Beim Aufwachen schielte Blaue Feder auf den Knopf auf ihrer Nase. Sie wachte mit einem liebevollen Gefühl auf. Der Traum war zärtlich, wie auch lustig. Es erinnerte sie an die Geschichte von Peter Pan, in der Knöpfe Küsse waren. Und dann war es mal wieder mehr so, dass der Mann, dem sie helfen wollte, ihr half, ihre Zärtlichkeit, Verspieltheit und Liebe wiederzufinden. Er lenkte ihren Blick auf das, was vor ihrer Nasenspitze lag – den Knopf.

Sie ging in die Scheune und sah die kleinen Zaunkönige in der Scheune fliegen und die Eltern kamen und brachten ihnen Futter. Sie merkte, sie musste niemanden retten. Es war gut, dass die kleinen Wesen bei den Stürmen momentan noch im Schutz der Scheune groß wurden. Sie würden, wenn die Zeit reif war, mit ihren Eltern hinausfliegen.

Vielleicht war es grad nicht die Zeit für die großen Visionen, mehr die Zeit für die kleinen Dinge des Lebens, die vor ihrer Haustür lagen. So merkte Blaue Feder es war manchmal besser, sich in Ruhe hinzusetzen und genau hinzuschauen, was sie wahrnahm. Sie würde sich für ihre Drachen-Geschichte die Zeit nehmen, bis sie reif war.

In jener Nacht träumte sie zweimal von einem Blauen Pfau in ihrem Garten. Wenn dieser wunderschöne Paradiesvogel sein Rad des Lebens aufschlug, dann wurden seine 1000 Augen sichtbar.

Ihr Garten war wie ein Schlüssel für sie. Das Paradies war nicht irgendwo im Himmel, es war hier unten auf der Erde. Oft saß sie einfach im Garten und freute sich, wie es um sie herum blühte, summte und brummte. Immer öfter zauberte sie sich ein leckeres Essen, aus dem Gemüse, das ihr der Garten schenkte. Von einer Selbstversorgung war sie noch weit entfernt, aber sie sie spürte, wie kostbar es war, das selbst-angebaute Gemüse zu essen. Jeden Tag gab es einen leckeren frischen Salat.

Als sie ihre Runde durch das Moor ging, begegnete sie einer Schecke.
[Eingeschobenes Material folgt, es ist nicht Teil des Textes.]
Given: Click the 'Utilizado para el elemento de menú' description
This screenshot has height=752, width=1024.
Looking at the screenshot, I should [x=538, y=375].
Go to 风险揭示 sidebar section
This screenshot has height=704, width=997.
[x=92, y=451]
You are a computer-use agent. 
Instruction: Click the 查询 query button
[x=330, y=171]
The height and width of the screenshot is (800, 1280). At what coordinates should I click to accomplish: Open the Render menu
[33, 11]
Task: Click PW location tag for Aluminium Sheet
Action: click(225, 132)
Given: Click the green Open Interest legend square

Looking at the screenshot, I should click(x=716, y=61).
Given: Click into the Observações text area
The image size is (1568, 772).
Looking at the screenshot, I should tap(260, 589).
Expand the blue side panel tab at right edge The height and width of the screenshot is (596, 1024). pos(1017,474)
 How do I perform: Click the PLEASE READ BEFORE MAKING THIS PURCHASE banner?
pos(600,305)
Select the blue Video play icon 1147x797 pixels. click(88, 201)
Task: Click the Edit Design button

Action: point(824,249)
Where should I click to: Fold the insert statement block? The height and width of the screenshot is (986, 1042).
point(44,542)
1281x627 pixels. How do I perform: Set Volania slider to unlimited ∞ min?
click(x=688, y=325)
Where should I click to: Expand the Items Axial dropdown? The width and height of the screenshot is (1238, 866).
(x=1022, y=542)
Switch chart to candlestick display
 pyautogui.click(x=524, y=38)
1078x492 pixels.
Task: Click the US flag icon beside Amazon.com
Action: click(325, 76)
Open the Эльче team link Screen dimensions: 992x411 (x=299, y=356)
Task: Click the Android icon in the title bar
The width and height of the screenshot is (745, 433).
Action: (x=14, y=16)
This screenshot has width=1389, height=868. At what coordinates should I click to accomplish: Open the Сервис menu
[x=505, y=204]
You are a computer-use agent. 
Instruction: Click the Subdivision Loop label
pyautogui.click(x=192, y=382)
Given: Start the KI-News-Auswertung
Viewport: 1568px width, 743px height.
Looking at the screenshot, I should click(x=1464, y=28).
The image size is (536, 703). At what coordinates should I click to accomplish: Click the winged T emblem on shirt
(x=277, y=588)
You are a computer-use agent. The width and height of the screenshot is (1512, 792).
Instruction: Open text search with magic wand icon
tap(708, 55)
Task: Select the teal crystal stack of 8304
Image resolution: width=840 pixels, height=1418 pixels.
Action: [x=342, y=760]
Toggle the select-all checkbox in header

Sie ließ sich Zeit und kam auch irgendwann ans Ziel.

Walk in Beauty, flüsterte sie ihr zu.

In der alten BroklandSau lachten sie, wie eine liebende Mutter, die Sumpf-Vergiss-mein-nicht an.

Das Vergiss-mein-nicht erinnerte sie an das, was wesentlich war – die Liebe zu sich selbst, wie zu den anderen.

Es erinnerte sie auch daran, das eine andere Geschichte der Blauen Feder schon rund erzählt war. Die Geschichte ‚Die Menschen haben das Warten verlernt‚ findet sich in ihrem Buch ‚Im Tal der BroklandSau‚. Blaue Feder hatte es jetzt als PDF auf ihren Blog gestellt. Wer möchte, kann sich das Buch gerne runterladen und in Ruhe lesen.

Ihre Geschichten zu teilen war ihr Geschenk, das sie weitergeben konnte, für all die Geschenke und Erfahrungen, die ihr die Natur zuteil werden ließ.

Im Moor blühte jetzt überall die Wiesenkönigin, das Mädesüß. Ihr zarter Duft umhüllte sie. Sie nahm sich ein paar Stängel mit und brühte sich einen Tee auf, der ihr Herz berührte. Wie warmer Honig floss ihre Liebe in jede Zelle ihres Seins. Jedes Jahr hängte sie sich ein paar Stängel ans Fenster, damit noch mehr schöne Träume in ihr Zimmer flogen.